▸ **ABOUT THIS TASK**: Only the lines from the one bearing "Given: Click the 17 500 cổ phần value" through the end of the entries should be output, exactly as they stand, and pictures should be skipped.

▸ **ENTRIES SHOWN**:

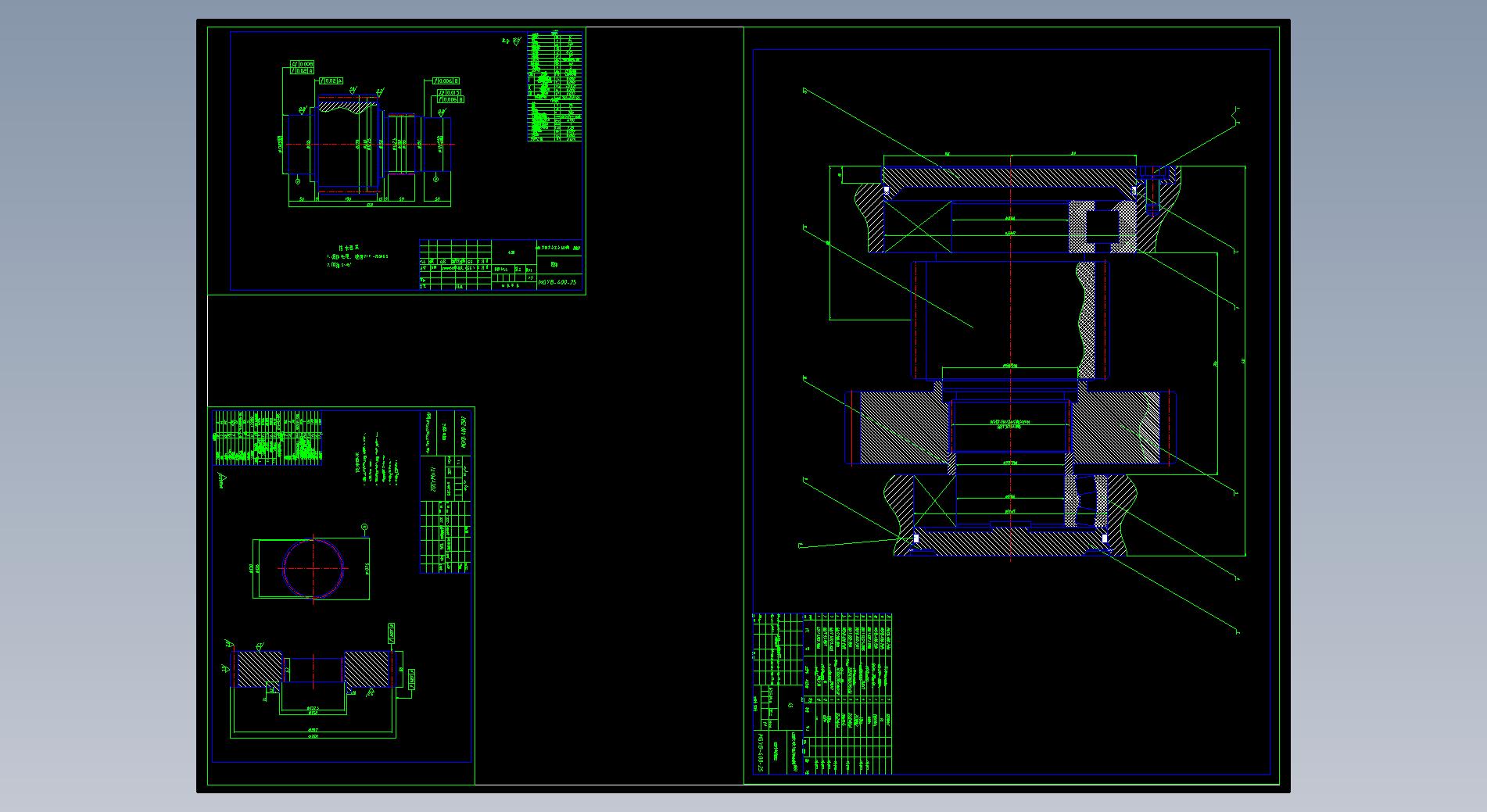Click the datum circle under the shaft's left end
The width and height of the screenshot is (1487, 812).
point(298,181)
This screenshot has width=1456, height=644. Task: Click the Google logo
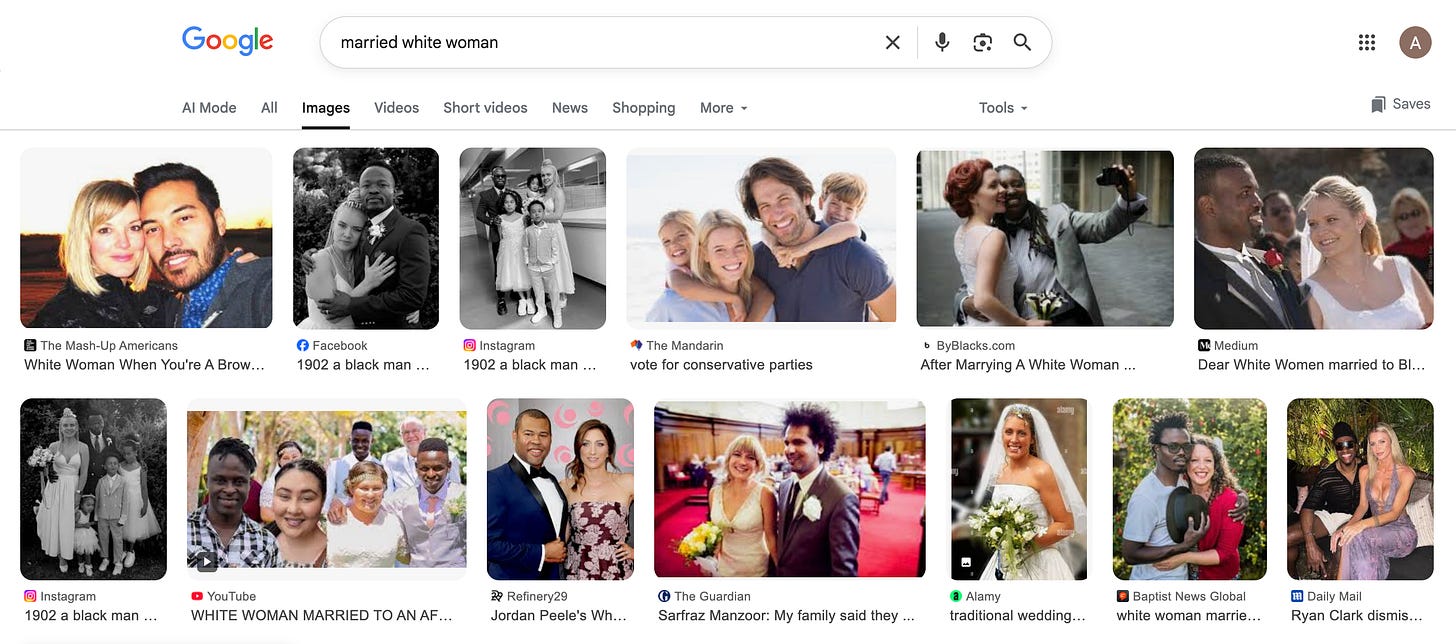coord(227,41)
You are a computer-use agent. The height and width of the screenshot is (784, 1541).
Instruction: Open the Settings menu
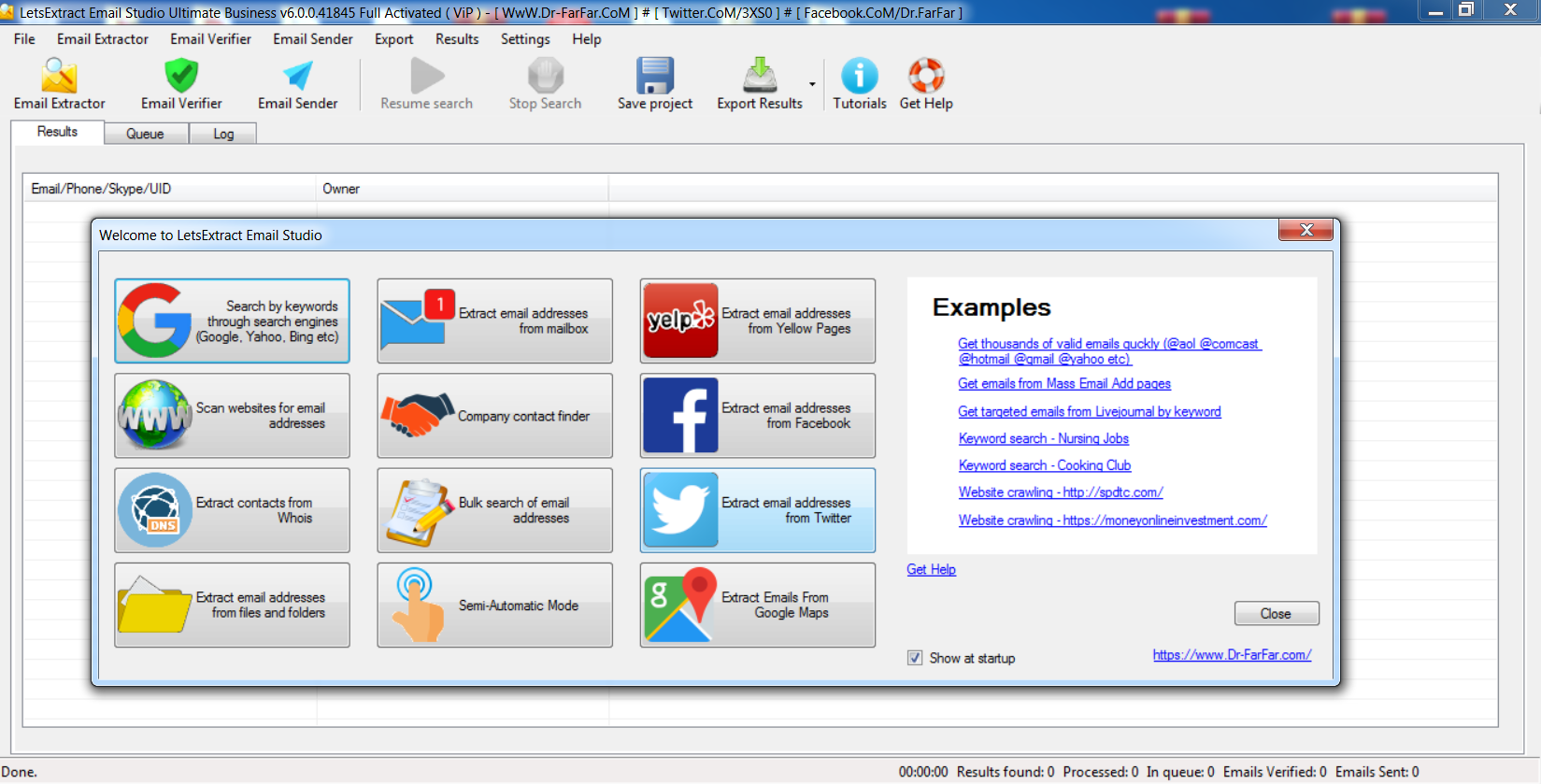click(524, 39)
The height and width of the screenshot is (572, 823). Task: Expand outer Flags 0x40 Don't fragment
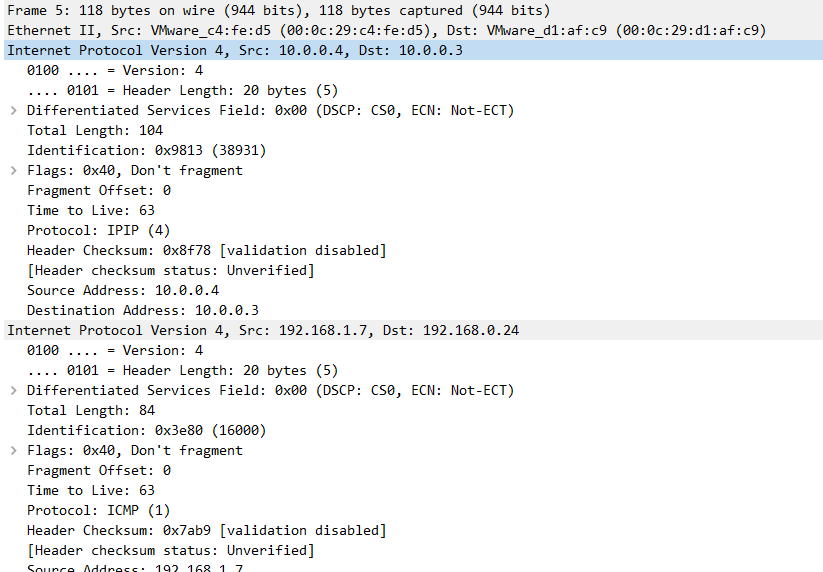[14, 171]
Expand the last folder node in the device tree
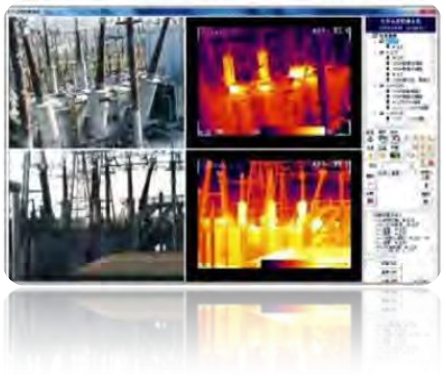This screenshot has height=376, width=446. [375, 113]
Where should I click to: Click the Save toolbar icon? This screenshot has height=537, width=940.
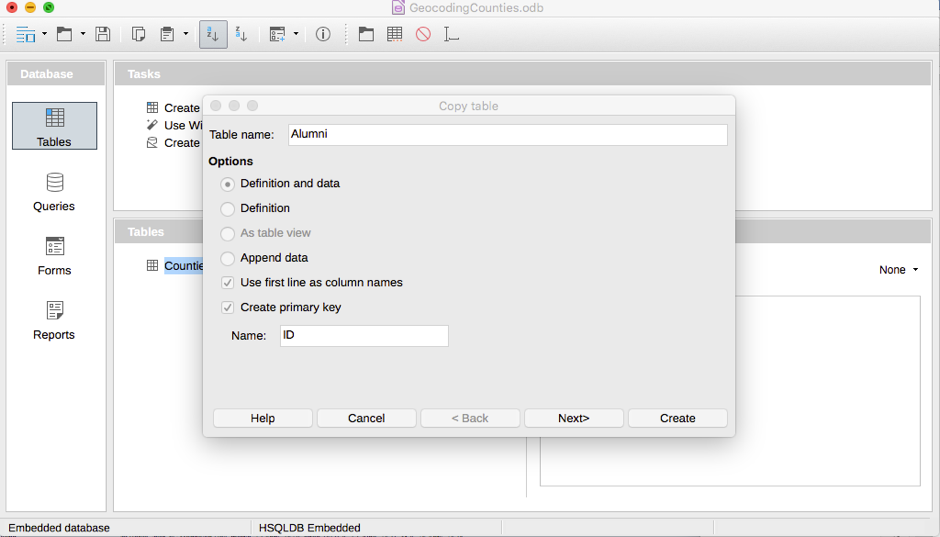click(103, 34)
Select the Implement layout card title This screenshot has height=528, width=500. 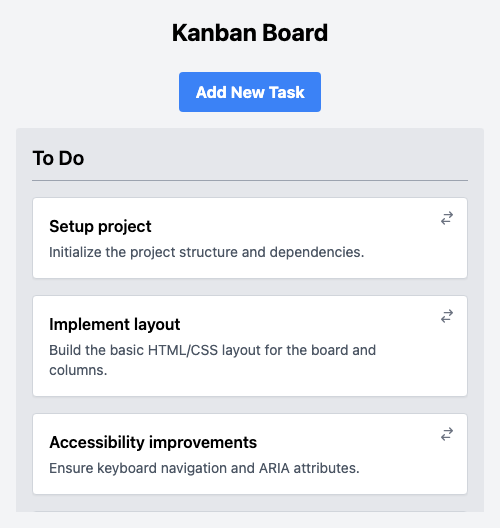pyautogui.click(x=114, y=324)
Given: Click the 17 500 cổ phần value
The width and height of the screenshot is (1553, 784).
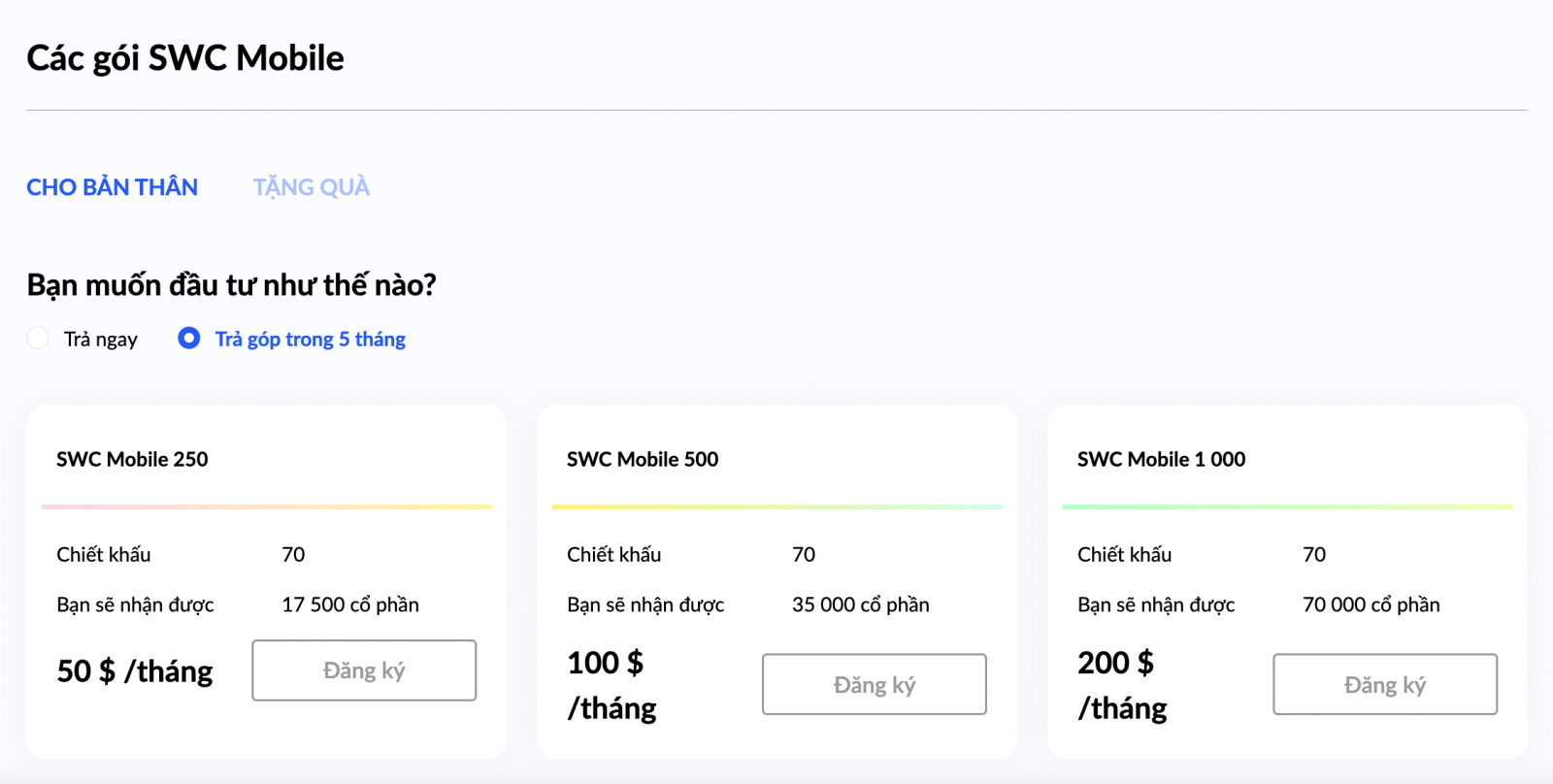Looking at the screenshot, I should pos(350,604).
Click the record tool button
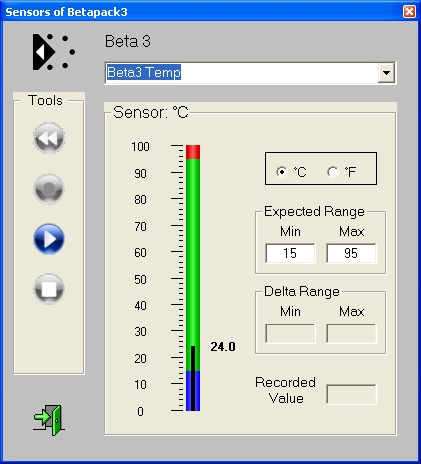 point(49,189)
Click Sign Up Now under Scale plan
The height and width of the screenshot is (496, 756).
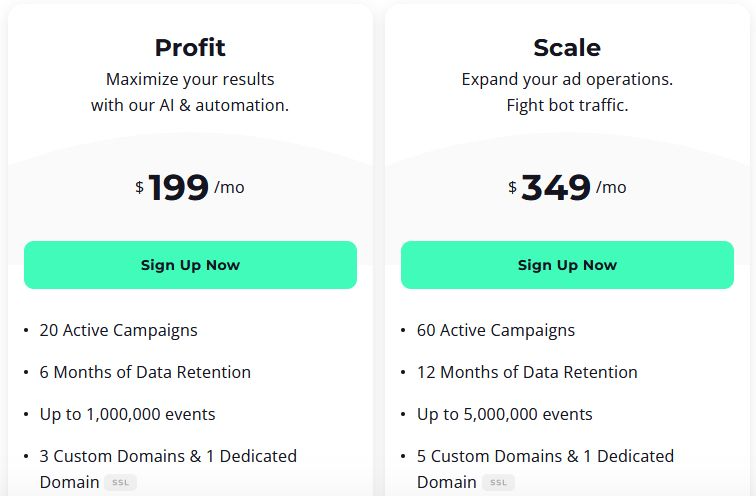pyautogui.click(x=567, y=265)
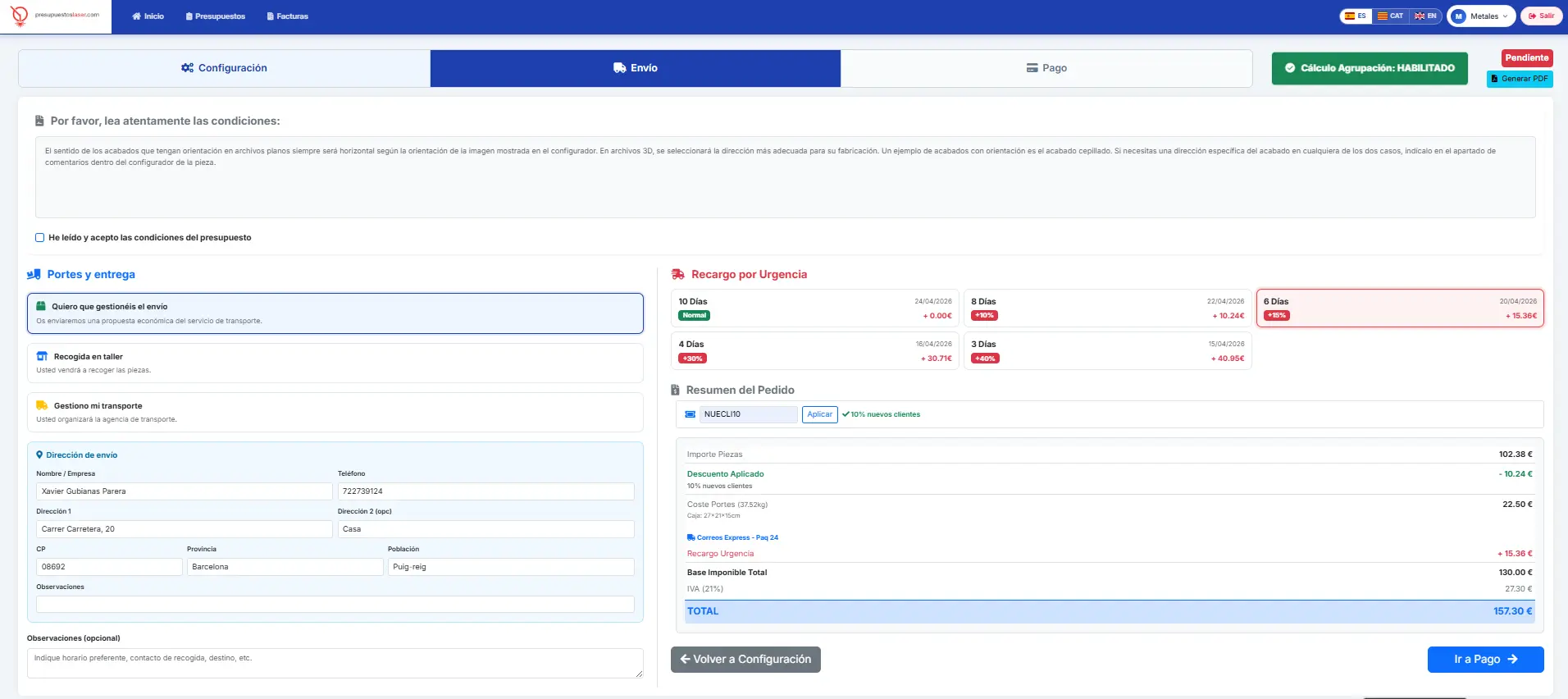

▸ **RESPONSE TO THE TASK**:
Given: Click the 17 500 cổ phần value
The width and height of the screenshot is (1553, 784).
Looking at the screenshot, I should pos(350,604).
Click the record tool button
 point(49,189)
Click Sign Up Now under Scale plan
The height and width of the screenshot is (496, 756).
pyautogui.click(x=567, y=265)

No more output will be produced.